With topics like Facebook, Instagram, and shopping overshadowing the utility of the internet, it can be harder to discover places focused on learning good, general knowledge. But not just plain text and graphics being read off a computer screen, or some cheesy interactive gizmo. I mean something casual, yet so engaging. Something, like a TedTalk.
TedTalks are basically brain food. Each talk is full of innovation, inspiration, and purpose, whether it be an engineered invention, or a psychological breakthrough. T.E.D. may stand for technology, entertainment, and design, but the array of topics is much broader than the acronym suggests.
The conferences can be watched from anywhere with a TV or computer, but the actual live meetings occur three times a year from Long Beach, Vancouver, and Edinburgh, Scotland.
It’s safe to say just about each and every TedTalk is useful information, or at the very least interesting. Simply, as once mentioned, brain food. The information is timeless. The speaker may be presenting a future idea or invention, but they simultaneously mention the reasoning or background information to support their point. Hence, the audience learns extensive information about the entire topic. TedTalks will make your brain feel like a sponge as you soak up all the info the speakers have to offer.

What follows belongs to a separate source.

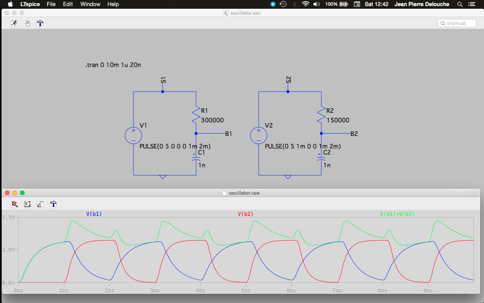The image size is (484, 303).
Task: Click the (normal) search field
Action: click(457, 23)
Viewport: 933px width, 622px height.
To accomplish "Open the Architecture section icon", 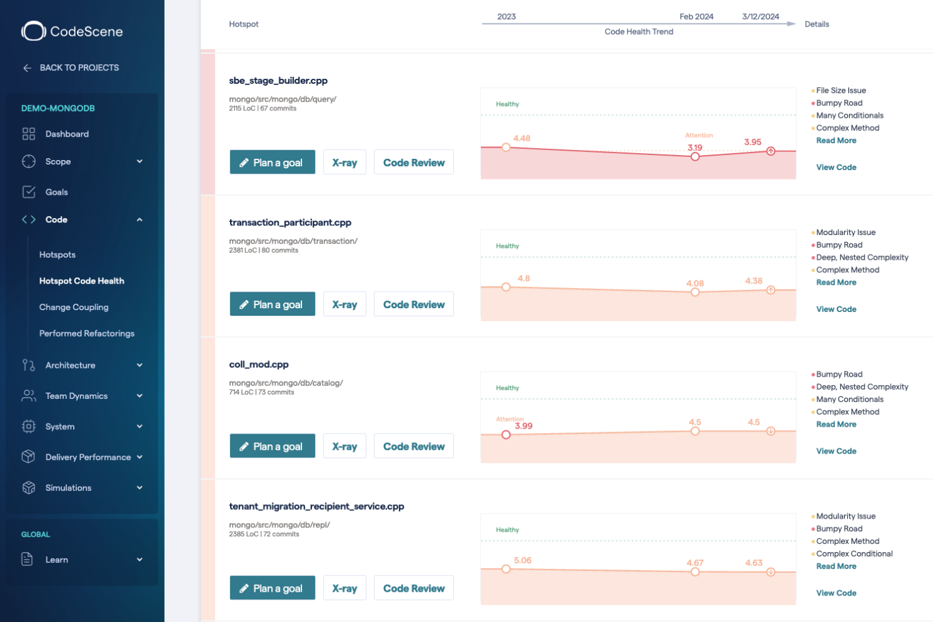I will 28,365.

Some may view it as your average news information, but those who crave this type of learning will feel engaged, almost sucked in, by the technical, yet widespread information that can be accessed from the simplicity of a TV or computer and the comfort of your home. Some topics may seem silly or farfetched (like can art change the world?) but the speaker often possess new, valid ideas that would make sense to many people, regardless of there moral outlook. Even a Christian pastor would enjoy, or learn from, a discussion about atheism.
All the factors within TedTalks may seem complex, but can be summed up into the simple spread of entrepreneurial ideas, on a deep intellectual level that many can relate to.
It’s expensive to attend, even more to speak. You have to be rich. TedTalks have become so popular that you have to have a pretty high standard of living to be able to afford this luxury. The standard membership, which is $7,500, will guarantee you a spot at one of the three conferences, rights to an exclusive social network, the TED Book Club, a conference video archive, and a tax deduction. The most expensive membership priced at $125,000 will earn you the previously mentioned, plus many more perks like special dinners, and reserved hotels and conference seating. But of course, plenty of TedTalks can be found on their website.
If you want to know who or what is shaping our future, watch a TedTalk.